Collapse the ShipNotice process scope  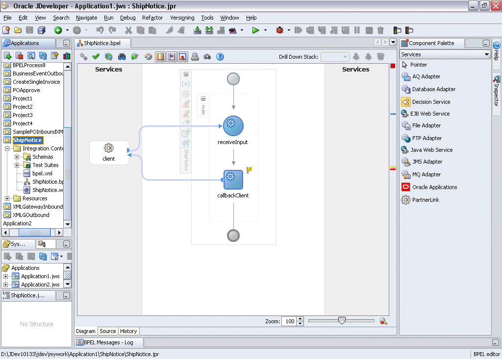coord(186,74)
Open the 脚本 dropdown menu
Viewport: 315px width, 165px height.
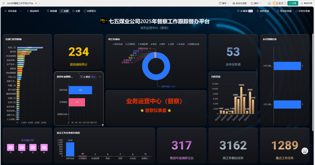point(224,3)
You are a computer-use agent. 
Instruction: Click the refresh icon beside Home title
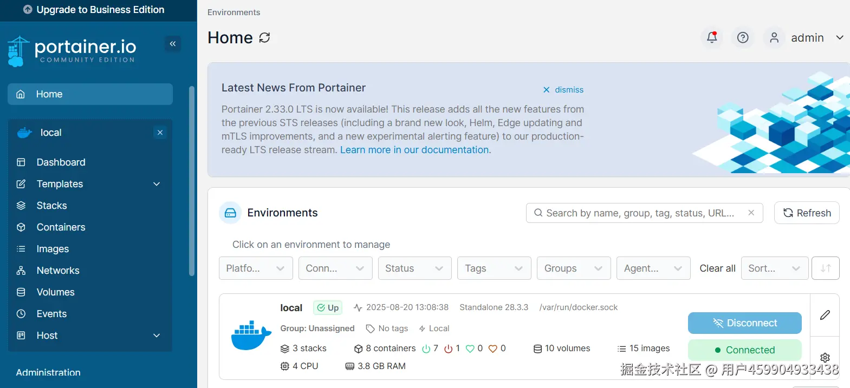(264, 37)
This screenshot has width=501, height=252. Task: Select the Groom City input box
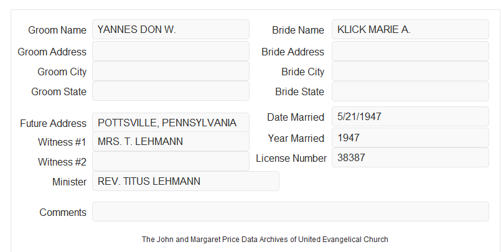tap(171, 71)
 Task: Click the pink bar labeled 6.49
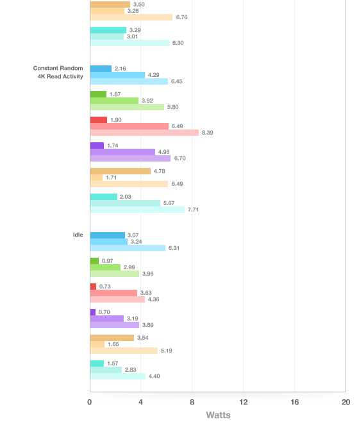tap(129, 126)
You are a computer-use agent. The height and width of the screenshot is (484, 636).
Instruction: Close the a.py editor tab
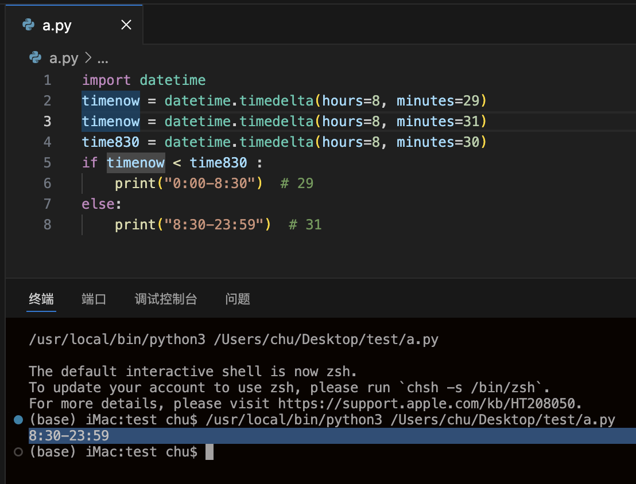point(126,25)
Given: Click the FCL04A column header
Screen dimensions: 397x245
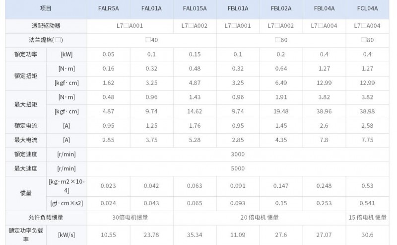Looking at the screenshot, I should tap(367, 8).
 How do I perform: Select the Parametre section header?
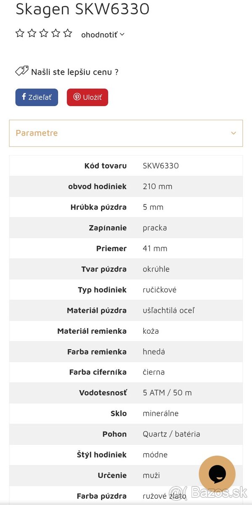37,133

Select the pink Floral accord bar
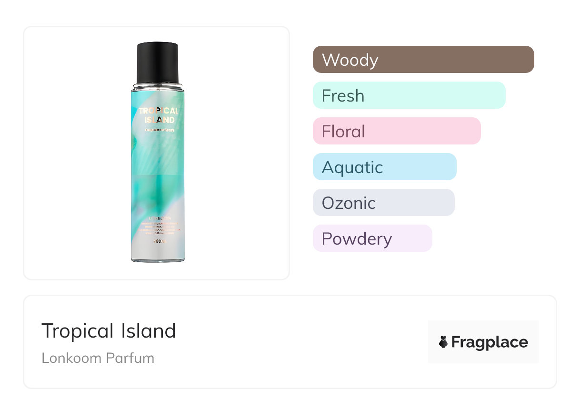pos(396,131)
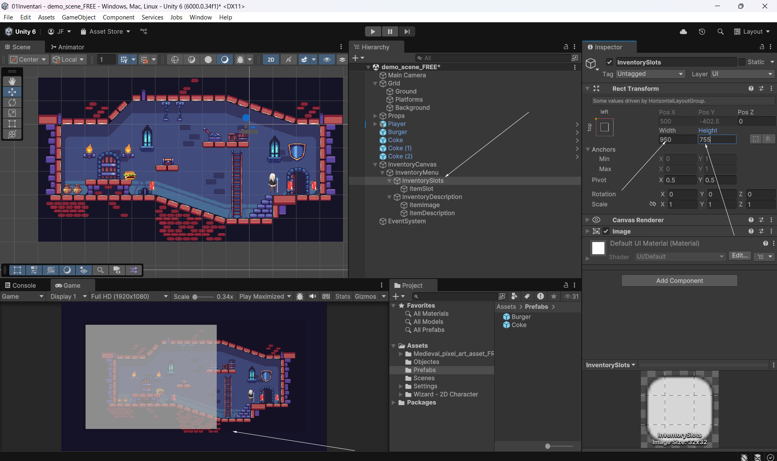Open the Full HD resolution dropdown
Viewport: 777px width, 461px height.
click(x=129, y=296)
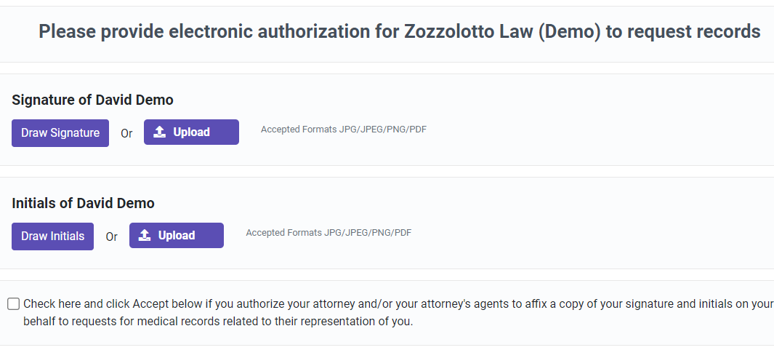Check the attorney authorization checkbox

(13, 304)
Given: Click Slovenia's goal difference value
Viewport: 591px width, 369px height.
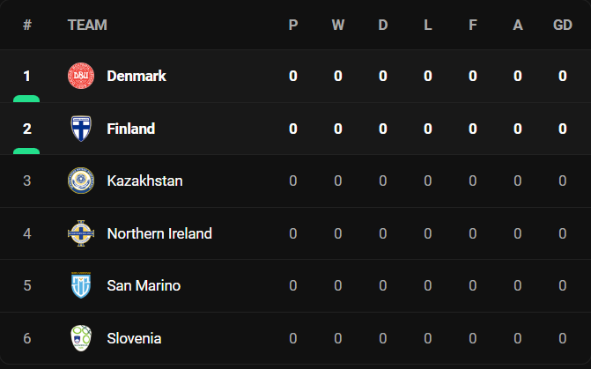Looking at the screenshot, I should (x=562, y=338).
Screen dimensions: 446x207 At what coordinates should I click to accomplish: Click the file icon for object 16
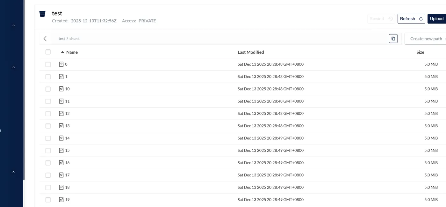(x=61, y=163)
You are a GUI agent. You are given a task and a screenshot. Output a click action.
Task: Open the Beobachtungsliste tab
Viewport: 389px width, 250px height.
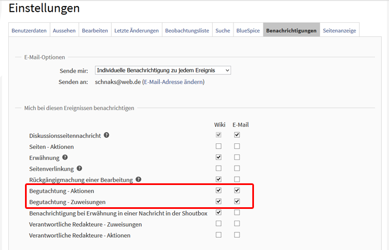point(187,30)
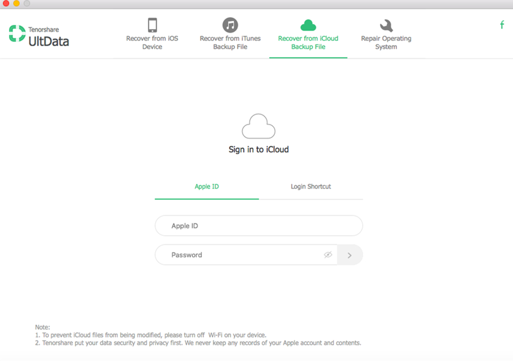
Task: Click the large cloud outline above Sign in
Action: point(259,126)
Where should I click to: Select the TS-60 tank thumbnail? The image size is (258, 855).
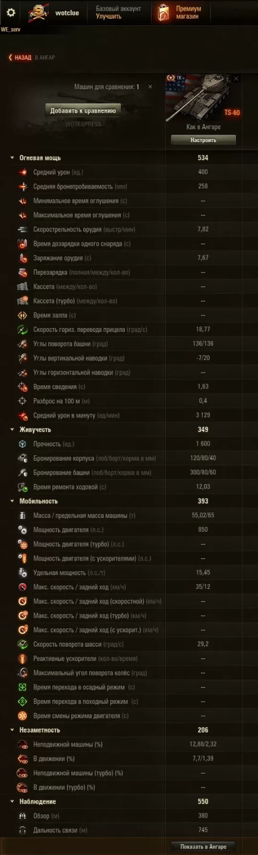(203, 98)
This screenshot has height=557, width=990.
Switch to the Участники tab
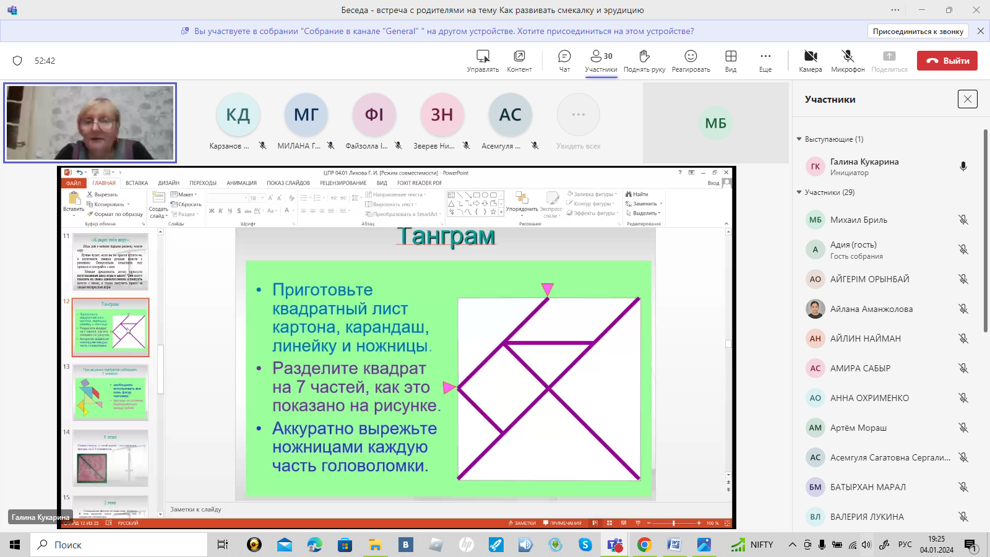(601, 61)
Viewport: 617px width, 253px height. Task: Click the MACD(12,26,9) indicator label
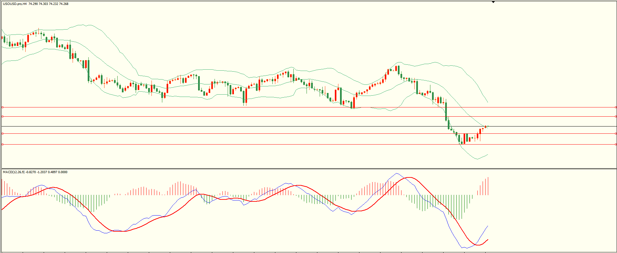click(13, 172)
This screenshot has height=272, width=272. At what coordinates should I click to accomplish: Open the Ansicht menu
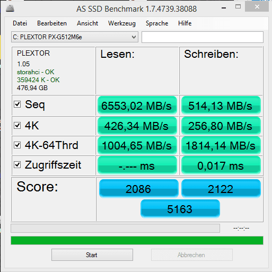point(87,23)
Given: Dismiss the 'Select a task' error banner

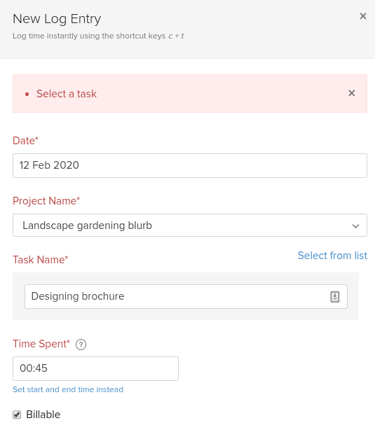Looking at the screenshot, I should pyautogui.click(x=352, y=93).
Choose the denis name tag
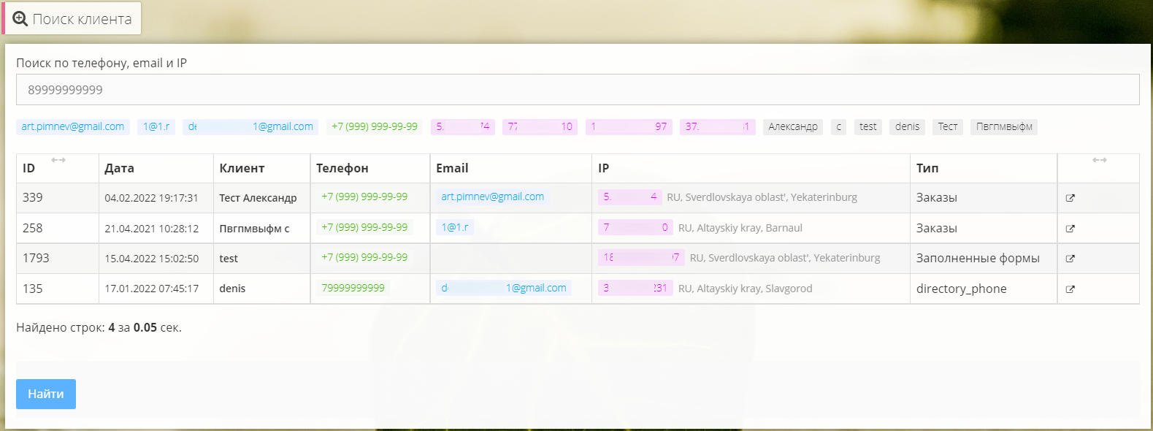1153x431 pixels. tap(907, 127)
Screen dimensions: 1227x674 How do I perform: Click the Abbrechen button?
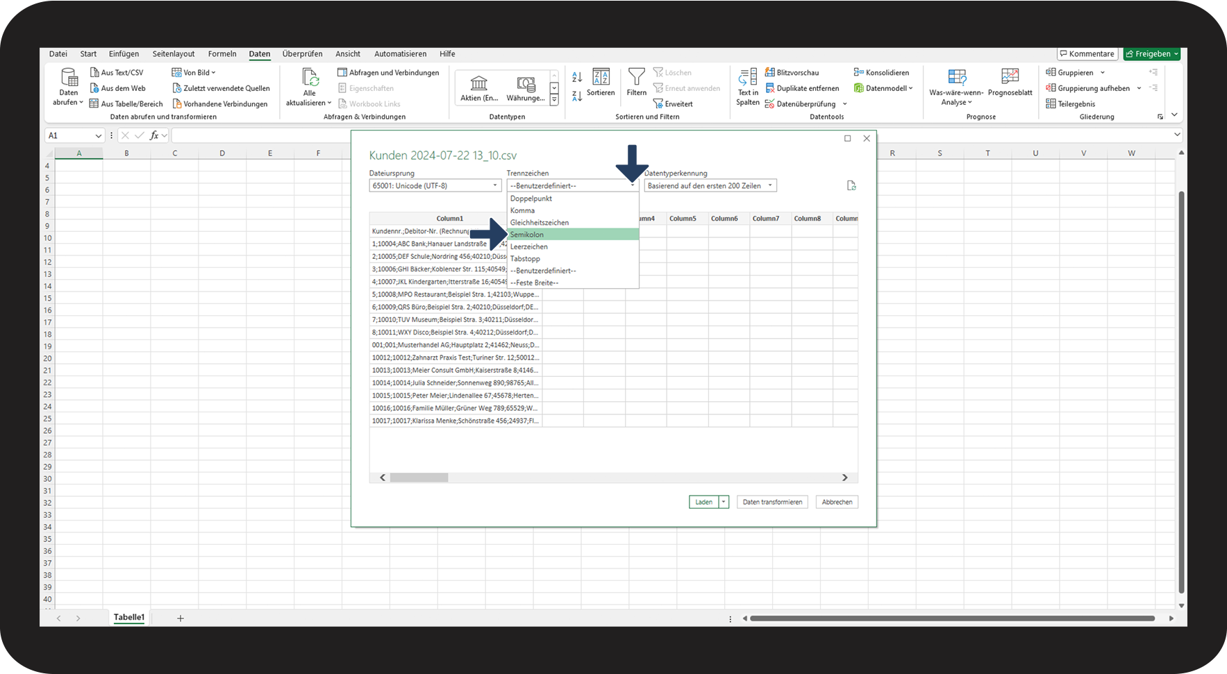click(x=837, y=502)
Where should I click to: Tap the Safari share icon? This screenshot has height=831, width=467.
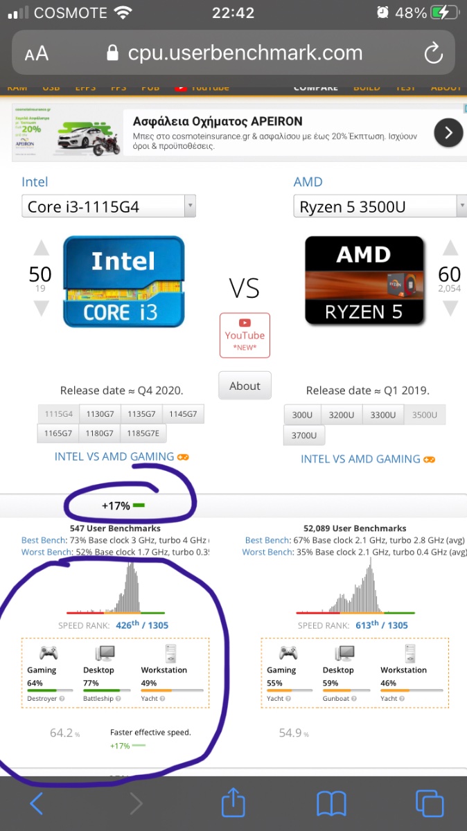click(x=233, y=803)
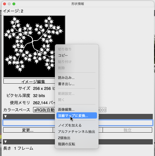Screen dimensions: 155x156
Task: Click the イメージ編集 button
Action: tap(29, 81)
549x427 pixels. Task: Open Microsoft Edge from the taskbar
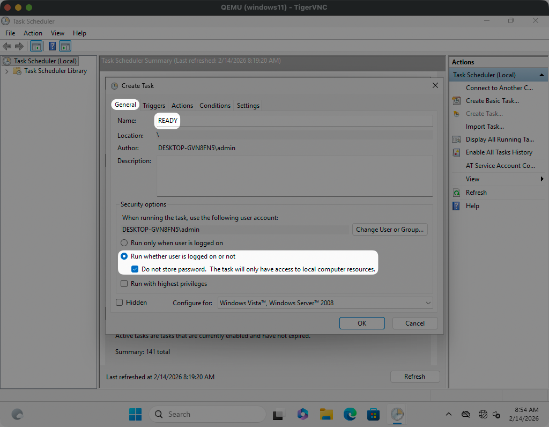click(x=350, y=414)
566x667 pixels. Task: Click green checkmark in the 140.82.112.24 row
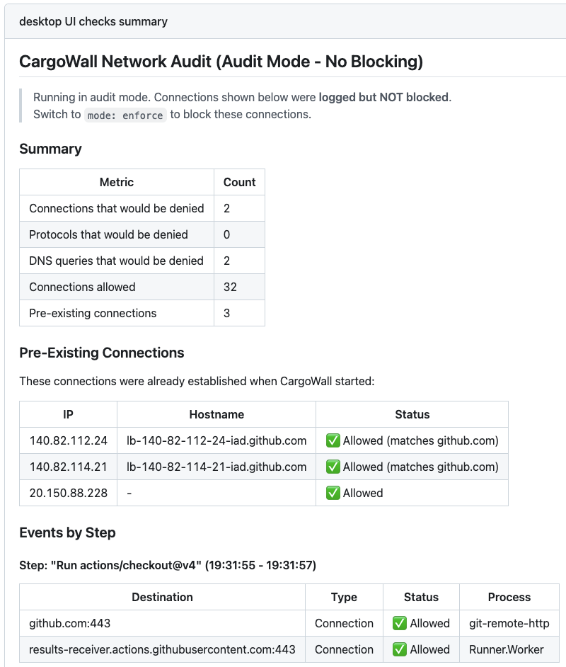pyautogui.click(x=333, y=440)
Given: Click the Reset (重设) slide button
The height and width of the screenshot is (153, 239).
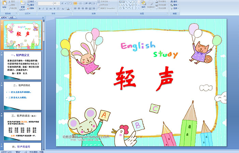Looking at the screenshot, I should click(32, 5).
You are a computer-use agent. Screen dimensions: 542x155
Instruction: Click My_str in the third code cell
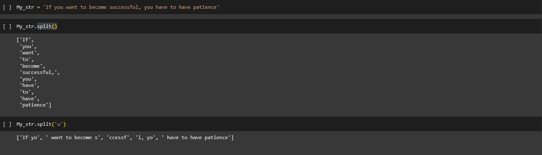tap(25, 124)
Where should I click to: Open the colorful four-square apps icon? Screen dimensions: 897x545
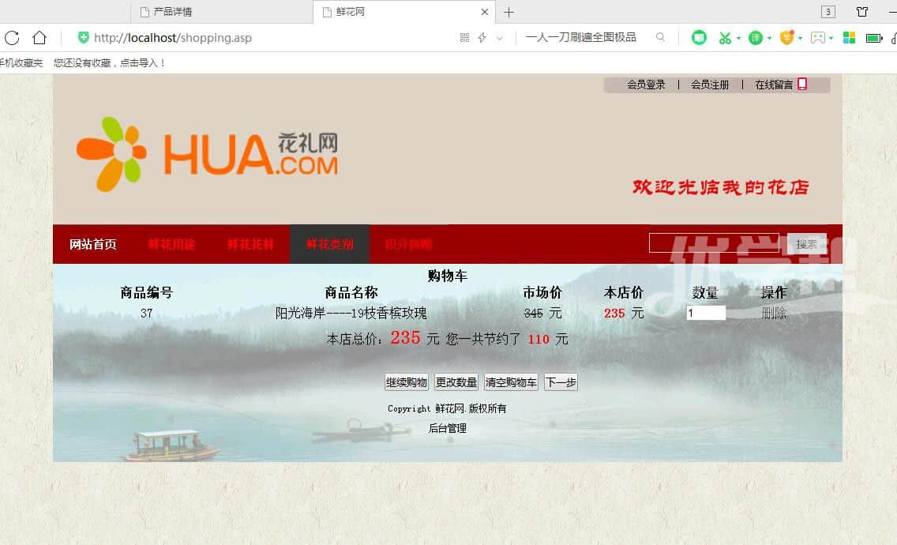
==*==
- **Requirement**
Note each line of the entries that has "agent" in it, and copy those lines.

- **Answer to this task**
You are a computer-use agent. 
You are a computer-use agent. The height and width of the screenshot is (484, 636).
You are a GUI agent. You are given a task and a screenshot. Output a click action.
You are a computer-use agent. Screen dimensions: 542x155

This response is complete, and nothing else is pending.